> **What this task involves**: When you reach the records, transcribe all of them exactly.

━━ Data shown

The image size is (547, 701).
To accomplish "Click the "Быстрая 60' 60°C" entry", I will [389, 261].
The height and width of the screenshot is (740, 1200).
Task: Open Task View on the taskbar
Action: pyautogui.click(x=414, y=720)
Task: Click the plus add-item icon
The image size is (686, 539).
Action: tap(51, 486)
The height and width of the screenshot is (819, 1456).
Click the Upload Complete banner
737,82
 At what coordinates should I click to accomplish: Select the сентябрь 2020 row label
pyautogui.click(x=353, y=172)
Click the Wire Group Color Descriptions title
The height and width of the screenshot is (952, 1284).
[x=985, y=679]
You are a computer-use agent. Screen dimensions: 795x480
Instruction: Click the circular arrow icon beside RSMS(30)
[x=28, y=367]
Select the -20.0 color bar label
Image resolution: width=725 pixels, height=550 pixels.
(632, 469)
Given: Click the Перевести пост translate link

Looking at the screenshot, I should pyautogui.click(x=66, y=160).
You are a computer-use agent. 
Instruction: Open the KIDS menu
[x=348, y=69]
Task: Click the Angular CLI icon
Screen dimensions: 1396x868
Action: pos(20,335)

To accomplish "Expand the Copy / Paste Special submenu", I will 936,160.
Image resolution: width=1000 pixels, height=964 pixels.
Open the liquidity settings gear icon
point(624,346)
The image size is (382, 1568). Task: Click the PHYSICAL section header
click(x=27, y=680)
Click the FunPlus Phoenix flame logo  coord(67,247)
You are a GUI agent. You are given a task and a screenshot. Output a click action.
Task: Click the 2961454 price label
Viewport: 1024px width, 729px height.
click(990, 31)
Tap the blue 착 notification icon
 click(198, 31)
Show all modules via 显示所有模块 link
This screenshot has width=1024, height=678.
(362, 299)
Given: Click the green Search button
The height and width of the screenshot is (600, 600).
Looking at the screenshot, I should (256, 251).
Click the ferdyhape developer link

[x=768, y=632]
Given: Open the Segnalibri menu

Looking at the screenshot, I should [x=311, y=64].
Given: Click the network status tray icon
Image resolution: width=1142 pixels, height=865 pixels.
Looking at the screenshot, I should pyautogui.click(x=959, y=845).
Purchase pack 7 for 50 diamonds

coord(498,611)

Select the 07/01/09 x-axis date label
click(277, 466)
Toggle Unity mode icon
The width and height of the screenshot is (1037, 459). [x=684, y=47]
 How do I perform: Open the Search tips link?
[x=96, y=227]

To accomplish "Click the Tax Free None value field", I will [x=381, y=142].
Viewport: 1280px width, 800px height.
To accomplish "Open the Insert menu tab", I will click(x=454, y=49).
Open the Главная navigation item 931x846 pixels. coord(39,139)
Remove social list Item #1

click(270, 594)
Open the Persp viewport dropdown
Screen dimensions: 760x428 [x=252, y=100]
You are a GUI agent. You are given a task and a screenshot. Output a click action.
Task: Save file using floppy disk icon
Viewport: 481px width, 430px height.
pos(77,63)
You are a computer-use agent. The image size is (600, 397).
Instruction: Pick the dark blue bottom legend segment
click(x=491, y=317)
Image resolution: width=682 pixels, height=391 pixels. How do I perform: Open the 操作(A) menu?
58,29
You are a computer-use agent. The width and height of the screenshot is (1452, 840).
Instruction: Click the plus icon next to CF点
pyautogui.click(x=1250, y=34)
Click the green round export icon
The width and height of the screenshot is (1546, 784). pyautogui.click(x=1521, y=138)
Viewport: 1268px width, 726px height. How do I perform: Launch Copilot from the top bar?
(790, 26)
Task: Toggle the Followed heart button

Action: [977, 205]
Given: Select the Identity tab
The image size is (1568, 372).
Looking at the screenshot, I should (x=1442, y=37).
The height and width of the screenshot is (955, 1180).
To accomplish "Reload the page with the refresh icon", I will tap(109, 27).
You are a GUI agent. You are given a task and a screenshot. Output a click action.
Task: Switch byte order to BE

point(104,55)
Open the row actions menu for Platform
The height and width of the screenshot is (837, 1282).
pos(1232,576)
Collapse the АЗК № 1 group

━━━━

> **Exercise response**:
The image size is (547, 701).
To accomplish "Click the "Быстрая 60' 60°C" entry", I will [389, 261].
The height and width of the screenshot is (740, 1200).
Task: Open Task View on the taskbar
Action: pyautogui.click(x=414, y=720)
Task: Click the plus add-item icon
The image size is (686, 539).
Action: tap(51, 486)
The height and width of the screenshot is (819, 1456).
Click the Upload Complete banner
737,82
 At what coordinates should I click to accomplish: Select the сентябрь 2020 row label
pyautogui.click(x=353, y=172)
Click the Wire Group Color Descriptions title
The height and width of the screenshot is (952, 1284).
[x=985, y=679]
You are a computer-use agent. Screen dimensions: 795x480
Instruction: Click the circular arrow icon beside RSMS(30)
[x=28, y=367]
Select the -20.0 color bar label
Image resolution: width=725 pixels, height=550 pixels.
(632, 469)
Given: Click the Перевести пост translate link

Looking at the screenshot, I should pyautogui.click(x=66, y=160).
You are a computer-use agent. 
Instruction: Open the KIDS menu
[x=348, y=69]
Task: Click the Angular CLI icon
Screen dimensions: 1396x868
Action: pos(20,335)

To accomplish "Expand the Copy / Paste Special submenu", I will 936,160.
Image resolution: width=1000 pixels, height=964 pixels.
Open the liquidity settings gear icon
point(624,346)
The image size is (382, 1568). Task: Click the PHYSICAL section header
click(x=27, y=680)
Click the FunPlus Phoenix flame logo  coord(67,247)
You are a GUI agent. You are given a task and a screenshot. Output a click action.
Task: Click the 2961454 price label
Viewport: 1024px width, 729px height.
click(990, 31)
Tap the blue 착 notification icon
 click(198, 31)
Show all modules via 显示所有模块 link
This screenshot has width=1024, height=678.
(362, 299)
Given: Click the green Search button
The height and width of the screenshot is (600, 600).
Looking at the screenshot, I should (256, 251).
Click the ferdyhape developer link

[x=768, y=632]
Given: Open the Segnalibri menu

Looking at the screenshot, I should [x=311, y=64].
Given: Click the network status tray icon
Image resolution: width=1142 pixels, height=865 pixels.
Looking at the screenshot, I should pyautogui.click(x=959, y=845).
Purchase pack 7 for 50 diamonds

coord(498,611)

Select the 07/01/09 x-axis date label
click(277, 466)
Toggle Unity mode icon
The width and height of the screenshot is (1037, 459). [x=684, y=47]
 How do I perform: Open the Search tips link?
[x=96, y=227]

To accomplish "Click the Tax Free None value field", I will [x=381, y=142].
Viewport: 1280px width, 800px height.
To accomplish "Open the Insert menu tab", I will click(x=454, y=49).
Open the Главная navigation item 931x846 pixels. coord(39,139)
Remove social list Item #1

click(270, 594)
Open the Persp viewport dropdown
Screen dimensions: 760x428 [x=252, y=100]
You are a GUI agent. You are given a task and a screenshot. Output a click action.
Task: Save file using floppy disk icon
Viewport: 481px width, 430px height.
pos(77,63)
You are a computer-use agent. The image size is (600, 397).
Instruction: Pick the dark blue bottom legend segment
click(x=491, y=317)
Image resolution: width=682 pixels, height=391 pixels. How do I perform: Open the 操作(A) menu?
58,29
You are a computer-use agent. The width and height of the screenshot is (1452, 840).
Instruction: Click the plus icon next to CF点
pyautogui.click(x=1250, y=34)
Click the green round export icon
The width and height of the screenshot is (1546, 784). pyautogui.click(x=1521, y=138)
Viewport: 1268px width, 726px height. How do I perform: Launch Copilot from the top bar?
(790, 26)
Task: Toggle the Followed heart button

Action: [977, 205]
Given: Select the Identity tab
The image size is (1568, 372).
Looking at the screenshot, I should (x=1442, y=37).
The height and width of the screenshot is (955, 1180).
To accomplish "Reload the page with the refresh icon", I will tap(109, 27).
You are a GUI agent. You are given a task and a screenshot. Output a click action.
Task: Switch byte order to BE

point(104,55)
Open the row actions menu for Platform
The height and width of the screenshot is (837, 1282).
pos(1232,576)
Collapse the АЗК № 1 group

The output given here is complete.